Grant nodded. “It’s Thursday, so there might be college students there.”
“Just call me Mrs. Robinson.”
Instead of the grin I expected, he grew more serious. He was quiet a beat. “You okay, Charlie?”
“As okay as I can be in Candyland.” I shot him a grin, trying to up the ante here. “You know how I am with the Seattle Thunder.”
He didn’t fall for it again. I was losing my touch.
“I’m serious. I know you, remember?”
Oh God. We were going into Realityland. Nope. No way. Retreat.
My smile slipped, but I lifted a shoulder. “I’m as good as can be, I guess.”
This was Grant. I had to give him something or he’d never let up. But I knew him too, and he loved gushing about people he loved.
“Is Sophia coming?”
See? There. His fiancée would do the trick.
And she did. His eyes lit up, and he launched into a story about how not only was she coming, but we’d be lucky if her Nana and abuela didn’t s
how up themselves.
Grant filled me in on Sophia’s dancing-loving family as we headed to my cabin. He didn’t stop until we reached a fork in the path. I had to go left for my place, and he had to go right, because I assumed he had work in that part of the camp?
I gestured behind him. “Got a maintenance order or something?”
“What?” He looked. “Oh, yeah. One of the players was saying his toilet wasn’t flushing. I’m excited to see.” His chuckle was dry. “But yeah. Let’s meet at the main lodge in an hour. I’ll be sobercab too, so feel free to let loose.”
Let loose. Did he not know me?
“Sounds like a plan.”
He nodded, his eyes warming. “It’ll be nice to hang out like real friends again.”
I gave him a thumbs-up, but as soon as my back turned, my smile fell.
Friends were a commodity I hadn’t had in so long. There’d been no friends from work. I’d faded away from all my friends during the Damian era, because it was too hard to see their normal lives when mine was slipping away daily. You can only talk about what’s going on for so long. People like to say they’ll be there for you, but there’s a time stamp on that offer. What they really mean is that they’re there for you over the next three days. If it takes longer than that, you’re out of luck. You need to move forward, find new friends to confide in.
No one understood unless they were on the “outside” alongside me, because everyone on the “inside” was busy being normal and living a normal life.
So after it ended with Damian, it’d been just Lucas, and yeah, the rest is history from there. So, no friends for me. And now here I was, back where I had friends around me I’d considered family at one point.

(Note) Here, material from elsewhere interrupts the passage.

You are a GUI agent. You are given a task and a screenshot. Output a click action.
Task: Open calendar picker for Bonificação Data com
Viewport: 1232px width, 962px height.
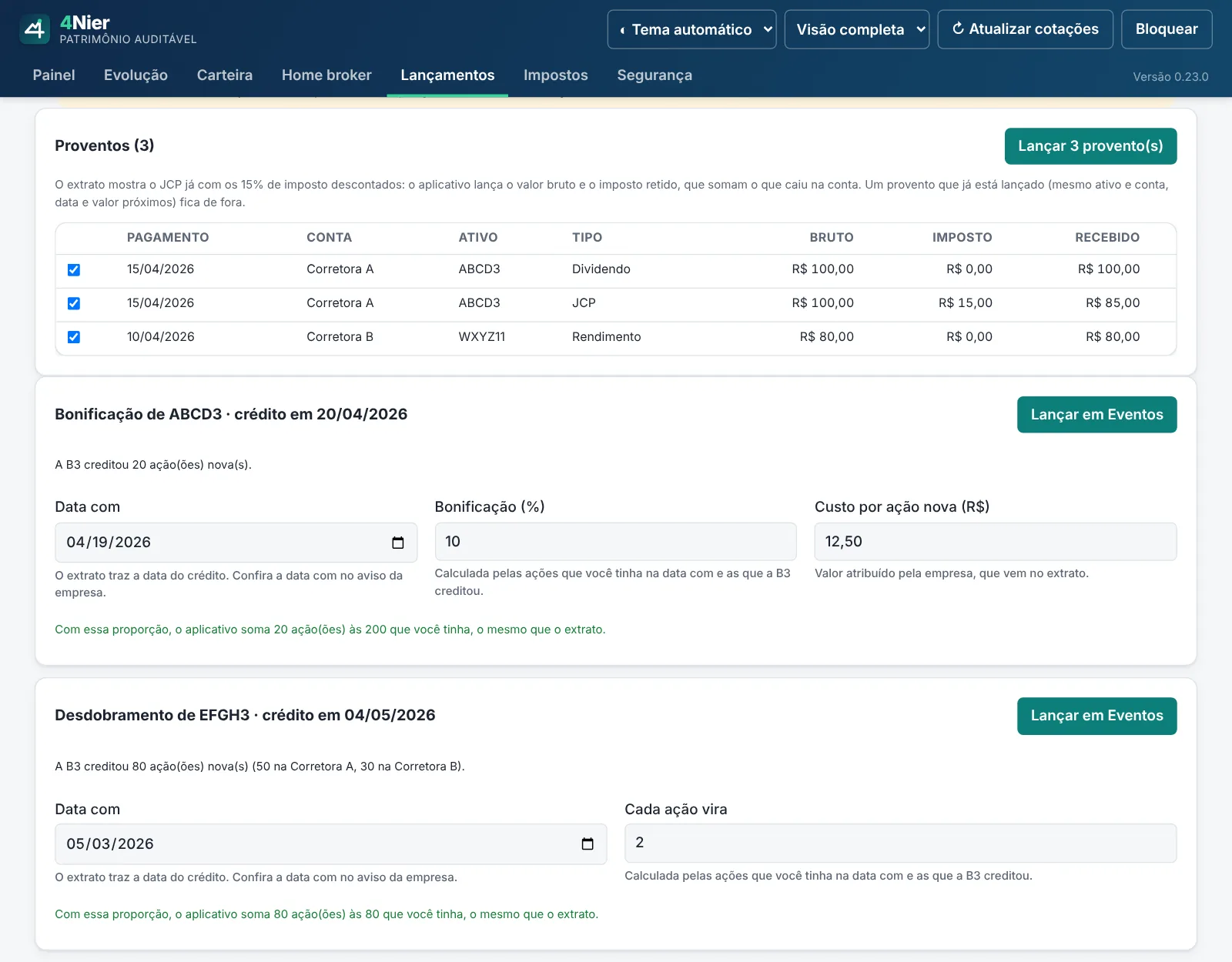click(x=398, y=543)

Working was easy. I could do that without talking. Jokes? Cheesy lines? I was the queen of those things. Want a random question? My need had simmered down, but I could pull one out if I needed.
But time outside of work, over food and with booze—that meant talking.
Normally, people love talking about themselves, so it’s easy to distract them. But not these guys. Not Hadley, Owen, or Grant. And they knew my tricks.